Atonement is a 2001 novel by British author Ian McEwan. It is widely regarded as one of McEwan’s best works and was one of the most celebrated and honoured books of its time. It was shortlisted for the 2001 Booker Prize for fiction. TIME Magazine named Atonement in its list All-TIME 100 Greatest Novels. Atonement tells the story of the Tallis family. This usual upper-class English family lives in an usual country estate, the children get usual for their social class education (in Cambridge, of course).
The head of the family, Jack Tallis is a minor character in the novel. We know he is an extremely hard-working and generous man – he funds education of Tallis charlady’s son, Robby. He is sent to study at Cambridge as well as the eldest daughter of the Tallis, Cecilia. These two characters and their relationships show the injustices of social class which appear throughout the first part of the novel. During childhood, all the children were too young and innocent to recognize any difference between themselves and Robbie was close friends with Cecilia.

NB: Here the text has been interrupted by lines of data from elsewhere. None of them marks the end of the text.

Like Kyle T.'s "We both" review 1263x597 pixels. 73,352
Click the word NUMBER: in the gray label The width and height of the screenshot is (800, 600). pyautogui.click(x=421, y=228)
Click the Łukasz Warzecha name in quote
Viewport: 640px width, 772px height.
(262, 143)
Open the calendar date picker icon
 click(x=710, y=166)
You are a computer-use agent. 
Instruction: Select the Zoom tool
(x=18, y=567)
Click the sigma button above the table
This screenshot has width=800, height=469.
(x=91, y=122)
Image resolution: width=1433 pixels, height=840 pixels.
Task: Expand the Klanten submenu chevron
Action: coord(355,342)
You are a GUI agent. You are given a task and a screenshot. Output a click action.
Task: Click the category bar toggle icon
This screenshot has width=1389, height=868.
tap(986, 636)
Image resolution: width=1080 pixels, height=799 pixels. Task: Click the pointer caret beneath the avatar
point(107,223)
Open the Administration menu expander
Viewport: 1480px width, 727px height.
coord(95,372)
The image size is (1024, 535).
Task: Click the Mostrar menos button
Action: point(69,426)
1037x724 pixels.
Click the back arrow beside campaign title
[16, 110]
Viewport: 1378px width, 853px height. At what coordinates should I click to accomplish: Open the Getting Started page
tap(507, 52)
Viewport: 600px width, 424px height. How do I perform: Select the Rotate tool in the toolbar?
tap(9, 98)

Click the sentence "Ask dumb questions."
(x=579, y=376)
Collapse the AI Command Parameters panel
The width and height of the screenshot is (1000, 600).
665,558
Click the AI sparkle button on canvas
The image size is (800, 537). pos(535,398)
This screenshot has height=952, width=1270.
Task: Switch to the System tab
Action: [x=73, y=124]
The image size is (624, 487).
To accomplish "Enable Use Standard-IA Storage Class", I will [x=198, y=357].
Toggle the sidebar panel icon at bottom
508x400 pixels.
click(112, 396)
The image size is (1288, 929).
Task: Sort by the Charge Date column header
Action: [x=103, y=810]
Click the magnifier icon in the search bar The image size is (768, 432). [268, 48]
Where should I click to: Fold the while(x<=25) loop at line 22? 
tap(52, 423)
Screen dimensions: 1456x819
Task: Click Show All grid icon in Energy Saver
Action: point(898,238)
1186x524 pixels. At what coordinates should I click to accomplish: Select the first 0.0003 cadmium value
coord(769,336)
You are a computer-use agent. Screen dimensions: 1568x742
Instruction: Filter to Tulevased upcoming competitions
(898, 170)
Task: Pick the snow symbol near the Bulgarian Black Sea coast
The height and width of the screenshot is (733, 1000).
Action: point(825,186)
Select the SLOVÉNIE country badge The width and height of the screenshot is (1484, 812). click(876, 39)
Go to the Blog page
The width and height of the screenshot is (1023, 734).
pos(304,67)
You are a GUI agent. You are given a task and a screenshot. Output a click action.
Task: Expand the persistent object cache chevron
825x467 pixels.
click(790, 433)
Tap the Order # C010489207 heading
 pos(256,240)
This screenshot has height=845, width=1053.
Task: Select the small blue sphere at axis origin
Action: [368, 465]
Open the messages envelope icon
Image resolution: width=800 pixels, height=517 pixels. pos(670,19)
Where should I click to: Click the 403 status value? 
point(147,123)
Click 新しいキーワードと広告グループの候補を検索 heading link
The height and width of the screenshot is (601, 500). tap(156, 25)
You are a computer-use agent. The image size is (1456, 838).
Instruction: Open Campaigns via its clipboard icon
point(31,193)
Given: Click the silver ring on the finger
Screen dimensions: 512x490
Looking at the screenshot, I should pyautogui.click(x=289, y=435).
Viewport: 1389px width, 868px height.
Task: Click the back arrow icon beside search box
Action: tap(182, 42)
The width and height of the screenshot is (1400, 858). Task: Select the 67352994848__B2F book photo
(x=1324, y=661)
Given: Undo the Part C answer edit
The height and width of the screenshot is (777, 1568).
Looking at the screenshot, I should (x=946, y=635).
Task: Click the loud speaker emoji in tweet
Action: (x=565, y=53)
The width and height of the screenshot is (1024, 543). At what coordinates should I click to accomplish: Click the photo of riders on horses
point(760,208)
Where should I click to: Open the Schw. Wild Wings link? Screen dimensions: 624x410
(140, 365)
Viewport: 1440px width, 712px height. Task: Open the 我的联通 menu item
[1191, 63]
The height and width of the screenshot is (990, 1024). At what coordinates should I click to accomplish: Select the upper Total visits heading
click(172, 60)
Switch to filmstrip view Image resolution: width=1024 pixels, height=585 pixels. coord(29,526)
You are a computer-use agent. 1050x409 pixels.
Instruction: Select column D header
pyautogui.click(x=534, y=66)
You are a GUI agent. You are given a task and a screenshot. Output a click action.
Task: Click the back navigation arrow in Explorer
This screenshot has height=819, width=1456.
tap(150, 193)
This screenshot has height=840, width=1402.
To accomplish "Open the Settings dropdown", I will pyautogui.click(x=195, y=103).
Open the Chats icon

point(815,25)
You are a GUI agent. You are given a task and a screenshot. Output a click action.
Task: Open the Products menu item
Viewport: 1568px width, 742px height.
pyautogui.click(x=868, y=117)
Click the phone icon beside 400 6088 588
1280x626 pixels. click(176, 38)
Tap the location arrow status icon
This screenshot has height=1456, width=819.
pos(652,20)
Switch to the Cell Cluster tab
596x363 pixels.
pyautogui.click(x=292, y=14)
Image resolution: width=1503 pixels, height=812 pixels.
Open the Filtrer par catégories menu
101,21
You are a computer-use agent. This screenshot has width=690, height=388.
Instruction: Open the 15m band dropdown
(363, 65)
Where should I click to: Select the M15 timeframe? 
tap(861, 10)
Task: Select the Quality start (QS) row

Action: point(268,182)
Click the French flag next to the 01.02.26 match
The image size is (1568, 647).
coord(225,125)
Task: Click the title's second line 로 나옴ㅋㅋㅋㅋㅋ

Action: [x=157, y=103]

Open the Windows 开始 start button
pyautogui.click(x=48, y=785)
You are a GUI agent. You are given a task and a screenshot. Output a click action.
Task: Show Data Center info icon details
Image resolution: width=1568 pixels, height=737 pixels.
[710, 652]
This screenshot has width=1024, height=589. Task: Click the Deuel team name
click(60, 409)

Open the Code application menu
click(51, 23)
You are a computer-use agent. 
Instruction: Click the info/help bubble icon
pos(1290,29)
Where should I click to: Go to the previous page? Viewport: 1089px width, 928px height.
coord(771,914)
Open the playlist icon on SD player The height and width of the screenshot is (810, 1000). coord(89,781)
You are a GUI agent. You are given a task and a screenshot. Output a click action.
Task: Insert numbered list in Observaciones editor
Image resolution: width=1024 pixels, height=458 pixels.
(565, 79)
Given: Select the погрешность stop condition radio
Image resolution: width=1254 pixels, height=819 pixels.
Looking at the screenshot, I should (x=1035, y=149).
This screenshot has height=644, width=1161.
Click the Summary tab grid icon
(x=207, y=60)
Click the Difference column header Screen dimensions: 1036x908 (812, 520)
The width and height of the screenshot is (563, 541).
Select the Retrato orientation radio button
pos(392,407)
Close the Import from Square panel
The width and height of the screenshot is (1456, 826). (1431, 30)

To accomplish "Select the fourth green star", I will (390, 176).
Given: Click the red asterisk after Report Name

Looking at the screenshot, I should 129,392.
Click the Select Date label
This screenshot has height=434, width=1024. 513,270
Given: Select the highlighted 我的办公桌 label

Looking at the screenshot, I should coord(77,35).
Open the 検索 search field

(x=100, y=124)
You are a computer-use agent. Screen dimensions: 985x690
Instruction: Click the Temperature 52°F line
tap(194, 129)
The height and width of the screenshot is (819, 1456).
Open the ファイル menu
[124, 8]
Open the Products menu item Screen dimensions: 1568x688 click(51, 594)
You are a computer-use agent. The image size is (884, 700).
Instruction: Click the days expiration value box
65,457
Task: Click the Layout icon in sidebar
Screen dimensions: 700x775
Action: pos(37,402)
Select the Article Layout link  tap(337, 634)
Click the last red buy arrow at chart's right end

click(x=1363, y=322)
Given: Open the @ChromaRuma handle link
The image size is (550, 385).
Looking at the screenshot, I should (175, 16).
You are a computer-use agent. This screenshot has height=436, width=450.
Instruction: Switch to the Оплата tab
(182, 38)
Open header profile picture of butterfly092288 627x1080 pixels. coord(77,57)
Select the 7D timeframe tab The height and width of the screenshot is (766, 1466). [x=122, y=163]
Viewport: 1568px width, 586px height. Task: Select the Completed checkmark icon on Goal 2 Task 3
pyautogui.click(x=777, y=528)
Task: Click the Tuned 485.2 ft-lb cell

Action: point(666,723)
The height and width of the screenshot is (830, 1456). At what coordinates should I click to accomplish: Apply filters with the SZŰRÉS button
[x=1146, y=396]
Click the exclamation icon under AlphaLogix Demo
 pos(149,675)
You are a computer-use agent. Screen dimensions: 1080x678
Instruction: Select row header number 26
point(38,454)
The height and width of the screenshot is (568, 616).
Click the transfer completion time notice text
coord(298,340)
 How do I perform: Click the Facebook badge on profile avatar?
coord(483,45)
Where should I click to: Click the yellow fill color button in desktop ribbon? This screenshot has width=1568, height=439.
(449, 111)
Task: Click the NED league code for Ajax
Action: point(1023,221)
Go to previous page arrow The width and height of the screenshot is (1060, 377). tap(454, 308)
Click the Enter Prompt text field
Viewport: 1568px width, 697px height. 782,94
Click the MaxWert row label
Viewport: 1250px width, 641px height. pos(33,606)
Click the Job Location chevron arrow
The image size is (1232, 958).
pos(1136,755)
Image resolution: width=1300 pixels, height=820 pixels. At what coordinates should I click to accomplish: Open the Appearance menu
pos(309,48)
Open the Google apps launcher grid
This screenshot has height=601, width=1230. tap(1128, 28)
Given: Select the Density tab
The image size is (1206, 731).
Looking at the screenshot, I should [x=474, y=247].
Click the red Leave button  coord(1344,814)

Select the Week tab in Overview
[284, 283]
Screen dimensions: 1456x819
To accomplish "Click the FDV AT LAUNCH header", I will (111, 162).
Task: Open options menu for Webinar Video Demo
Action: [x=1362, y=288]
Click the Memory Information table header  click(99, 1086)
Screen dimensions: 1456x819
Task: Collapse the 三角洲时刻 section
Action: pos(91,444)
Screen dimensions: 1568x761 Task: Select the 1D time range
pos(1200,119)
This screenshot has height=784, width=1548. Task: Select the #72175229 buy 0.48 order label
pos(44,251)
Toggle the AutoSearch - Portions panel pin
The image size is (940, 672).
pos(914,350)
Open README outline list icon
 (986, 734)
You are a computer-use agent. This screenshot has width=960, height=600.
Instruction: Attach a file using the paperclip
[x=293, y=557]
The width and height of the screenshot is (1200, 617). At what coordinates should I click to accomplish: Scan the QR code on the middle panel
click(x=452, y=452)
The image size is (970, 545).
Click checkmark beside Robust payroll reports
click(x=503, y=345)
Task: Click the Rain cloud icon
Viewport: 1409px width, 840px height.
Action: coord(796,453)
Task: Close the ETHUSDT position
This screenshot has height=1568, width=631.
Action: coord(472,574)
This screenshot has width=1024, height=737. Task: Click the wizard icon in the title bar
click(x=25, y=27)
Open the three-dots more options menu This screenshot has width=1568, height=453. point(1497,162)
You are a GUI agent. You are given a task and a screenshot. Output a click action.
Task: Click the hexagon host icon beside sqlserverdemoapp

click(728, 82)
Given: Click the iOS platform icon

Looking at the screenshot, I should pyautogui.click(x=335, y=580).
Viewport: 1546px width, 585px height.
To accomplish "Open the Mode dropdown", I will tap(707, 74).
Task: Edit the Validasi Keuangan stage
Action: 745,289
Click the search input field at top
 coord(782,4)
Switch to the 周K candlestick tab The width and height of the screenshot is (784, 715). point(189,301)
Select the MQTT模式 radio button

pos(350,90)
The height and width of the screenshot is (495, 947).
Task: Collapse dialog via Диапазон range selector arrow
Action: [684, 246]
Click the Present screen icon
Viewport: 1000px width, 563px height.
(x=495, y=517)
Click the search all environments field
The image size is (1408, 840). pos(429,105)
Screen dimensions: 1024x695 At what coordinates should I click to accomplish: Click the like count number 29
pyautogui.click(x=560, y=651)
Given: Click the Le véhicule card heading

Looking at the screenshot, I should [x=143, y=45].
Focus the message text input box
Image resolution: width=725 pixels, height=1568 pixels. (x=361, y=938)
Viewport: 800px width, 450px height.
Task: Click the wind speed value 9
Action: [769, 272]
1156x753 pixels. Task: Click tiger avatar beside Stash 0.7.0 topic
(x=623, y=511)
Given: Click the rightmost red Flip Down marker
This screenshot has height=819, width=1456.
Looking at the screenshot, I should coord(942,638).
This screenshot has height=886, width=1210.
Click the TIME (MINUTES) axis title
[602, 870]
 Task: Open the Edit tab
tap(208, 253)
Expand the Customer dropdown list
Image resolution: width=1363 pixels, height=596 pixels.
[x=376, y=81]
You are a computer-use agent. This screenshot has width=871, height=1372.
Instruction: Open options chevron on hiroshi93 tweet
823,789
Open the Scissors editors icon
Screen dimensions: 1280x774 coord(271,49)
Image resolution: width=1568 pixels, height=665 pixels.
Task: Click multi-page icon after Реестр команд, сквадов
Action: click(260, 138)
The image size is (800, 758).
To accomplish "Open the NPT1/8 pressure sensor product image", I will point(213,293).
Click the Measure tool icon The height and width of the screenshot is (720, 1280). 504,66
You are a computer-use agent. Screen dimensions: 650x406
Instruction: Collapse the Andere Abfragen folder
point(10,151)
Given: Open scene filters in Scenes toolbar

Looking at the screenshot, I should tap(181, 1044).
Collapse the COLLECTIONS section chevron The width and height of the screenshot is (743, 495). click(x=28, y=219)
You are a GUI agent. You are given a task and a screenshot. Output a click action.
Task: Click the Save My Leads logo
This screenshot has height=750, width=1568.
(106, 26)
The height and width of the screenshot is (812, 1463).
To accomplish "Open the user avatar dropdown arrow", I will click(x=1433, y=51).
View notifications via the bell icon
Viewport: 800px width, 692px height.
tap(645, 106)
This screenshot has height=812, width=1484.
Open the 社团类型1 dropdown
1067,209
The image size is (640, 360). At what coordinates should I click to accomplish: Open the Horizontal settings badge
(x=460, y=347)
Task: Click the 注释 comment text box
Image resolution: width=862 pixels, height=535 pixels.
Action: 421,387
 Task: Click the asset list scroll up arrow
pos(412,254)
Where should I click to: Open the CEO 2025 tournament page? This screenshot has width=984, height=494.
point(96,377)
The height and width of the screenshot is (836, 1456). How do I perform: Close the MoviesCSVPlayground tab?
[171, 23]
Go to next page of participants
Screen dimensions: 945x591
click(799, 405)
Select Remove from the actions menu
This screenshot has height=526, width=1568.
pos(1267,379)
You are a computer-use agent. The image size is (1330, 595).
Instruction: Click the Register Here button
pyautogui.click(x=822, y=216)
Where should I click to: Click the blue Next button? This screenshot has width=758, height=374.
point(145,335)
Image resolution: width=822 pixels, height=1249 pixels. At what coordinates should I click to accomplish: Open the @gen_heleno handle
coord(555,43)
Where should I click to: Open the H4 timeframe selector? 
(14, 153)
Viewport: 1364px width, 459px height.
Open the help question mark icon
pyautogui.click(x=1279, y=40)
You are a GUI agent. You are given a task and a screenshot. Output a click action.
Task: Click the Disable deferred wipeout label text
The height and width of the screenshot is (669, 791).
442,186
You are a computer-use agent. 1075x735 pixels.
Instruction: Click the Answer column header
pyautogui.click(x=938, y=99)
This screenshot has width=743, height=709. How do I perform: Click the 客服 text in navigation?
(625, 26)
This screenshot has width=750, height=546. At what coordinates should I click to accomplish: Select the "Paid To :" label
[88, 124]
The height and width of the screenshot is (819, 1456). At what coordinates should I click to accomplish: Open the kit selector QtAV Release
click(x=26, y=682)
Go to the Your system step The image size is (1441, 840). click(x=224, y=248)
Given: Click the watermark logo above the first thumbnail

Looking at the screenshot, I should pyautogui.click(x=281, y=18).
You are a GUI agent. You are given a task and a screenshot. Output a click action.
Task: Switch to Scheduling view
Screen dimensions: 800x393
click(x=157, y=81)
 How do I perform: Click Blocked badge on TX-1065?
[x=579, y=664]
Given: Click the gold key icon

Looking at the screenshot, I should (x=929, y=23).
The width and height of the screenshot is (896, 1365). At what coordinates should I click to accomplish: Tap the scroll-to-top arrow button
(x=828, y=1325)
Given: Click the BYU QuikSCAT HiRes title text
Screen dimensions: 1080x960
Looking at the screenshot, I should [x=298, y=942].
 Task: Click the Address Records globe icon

Although while their studying at the university they did not befriend one another because of the clear social-class distinction between the two. The difference in social class is responsible for the early misunderstanding between Robbie and Cecilia. She mistakes his removing his boots and socks before entering her house for an act of exaggerated deference, “playacting the cleaning lady’s son come to the big house on an errand”. She has taken this sense of social difference from her class conscious mother, Emily.
Emily resents the fact that her husband has paid for Robbie’s education, an act which she characterizes as “a hobby of Jack’s … which smacked of meddling to her,” that is of upsetting the “natural” order of things. The result is Emily’s encouragement of her younger daughter in childish lie – Robbie is accused of raping. Cecilia is the only one who stands by him, insisting on his innocence. Robbie is a victim of social distinction, and she knows that. She loves him, and she is ready to renounce her point of view, left her family in order to be with him. It’s her atonement.